Arlette and I worked together again for an installation in the Love Hate exhibition. Arlette saw the Clerkenwell House of Detention before me and was set on the two of us working in the cell with the sand pit inside. I’m glad she chose this one because it worked so well with the idea we had, mind you we had the space before we had the idea. I thought the World Cup had to work it’s way into our piece somehow, I find it amazing that everyone watches it, it’s everywhere, I watch it, but it’s like people need it.
We decided we would use newspaper, bigger than life size cardboard cut outs, of people cheering and Arlette thought we could use a beach chair in the centre in front of a TV playing white noise. We thought the dotty graininess of the cutouts went along with what was on the television and hopefully not only visually linked the two but also conveyed something that all this cheering and excitement doesn’t really mean anything anyway.

You Can't Stop Me

I was against the theme of my latest exhibition, Love/ Hate, from its inception and I’m sure I shouldn’t explain why for the sake of sounding cliché for dissing a cliché.

However trite the topic, the Clerkenwell House of Detention is a space not to be missed, it’s an amazing venue. The spot I picked for my installation was a passageway to a very long and dark corridor with prison cells either side. At first glance every horror film, or book, or dream, or experience I had, conditioned me to conjure a ghost at the end - the damp and misty air adds to this as well. I thought this was the perfect contrast to stuffing the beginning part with meters and meters of painted pink polyester wadding and stuffing.

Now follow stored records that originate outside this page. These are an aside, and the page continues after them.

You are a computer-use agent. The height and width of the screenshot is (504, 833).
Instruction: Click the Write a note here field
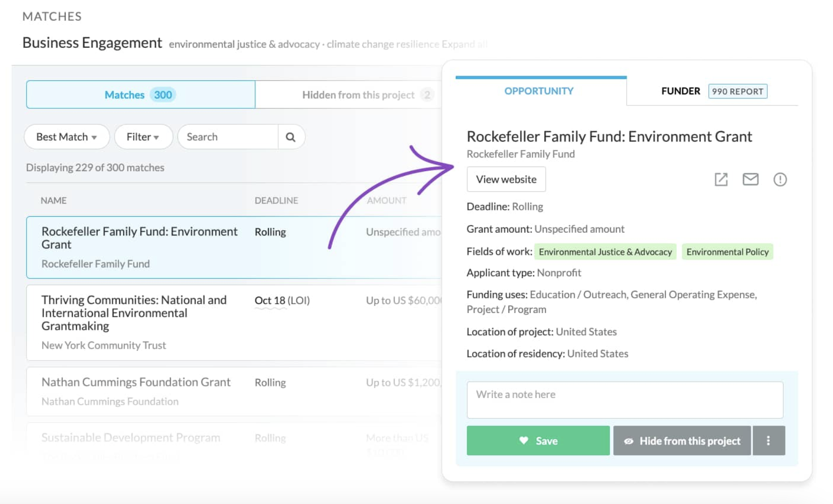625,400
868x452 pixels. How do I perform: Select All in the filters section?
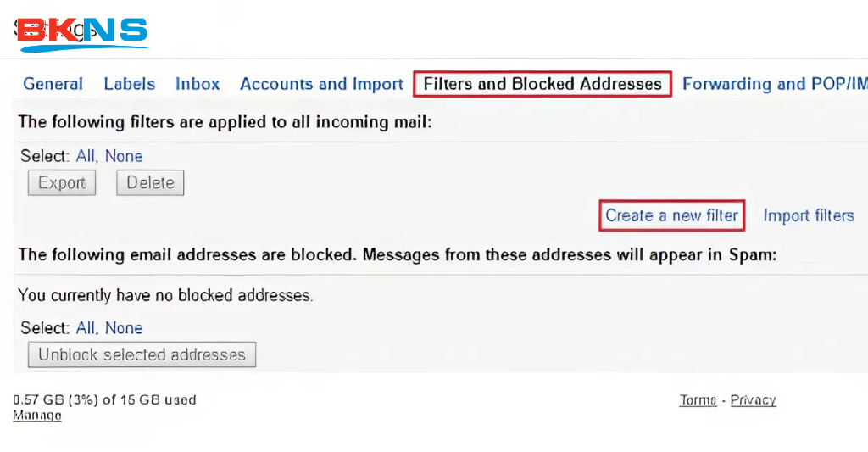click(x=86, y=156)
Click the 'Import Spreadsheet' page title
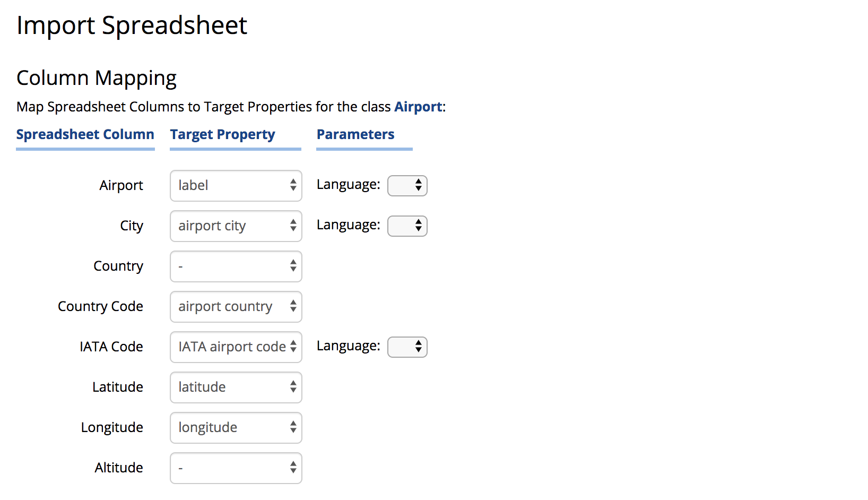The width and height of the screenshot is (868, 500). (132, 25)
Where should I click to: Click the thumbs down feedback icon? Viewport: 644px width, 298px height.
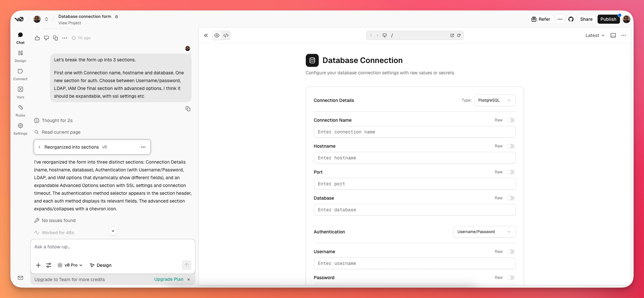[46, 38]
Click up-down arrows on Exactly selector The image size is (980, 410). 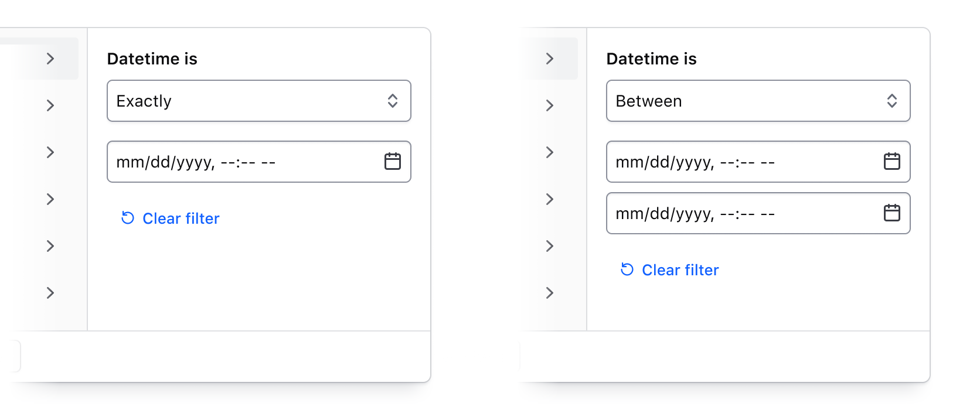[392, 101]
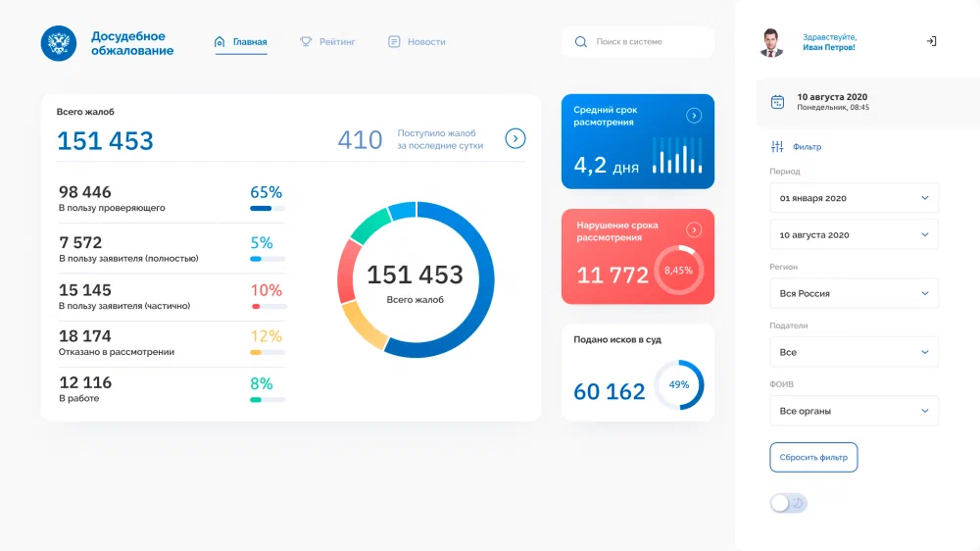
Task: Go to the Главная tab
Action: (241, 42)
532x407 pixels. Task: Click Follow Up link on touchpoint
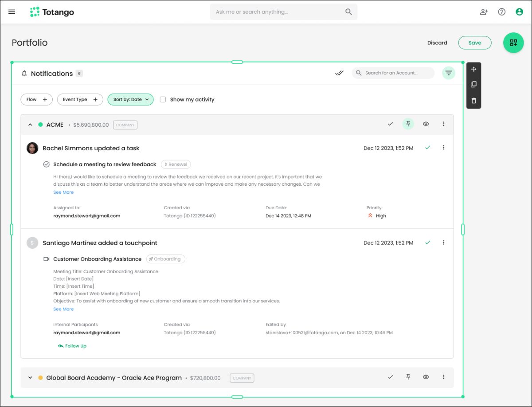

What does pink fluff have to do with love and hate? To me, it has everything to do with it, I used the analogy of Sergei Prokofiev’s score Peter and the Wolf, perhaps a tongue and cheek response to Stalin’s request that music be reflective of the Communist ideal and simplistic and understandable… At first the room full of fluff was my tongue and cheek response to love and hate, just like the strings for peter and the 3 French horns for the wolf (the sound that accompanies my installation). In another light, the polyester I used was a comfy pink pile of bedding stuffed and blocking the dark tunnel that stretched far beyond, preventing me from getting by on to the long and dark path. In the end I no longer saw the corridor as scary, it was sort of peaceful, it was the grossly colored fluff that I found inhibiting, another contrast I hope I conveyed.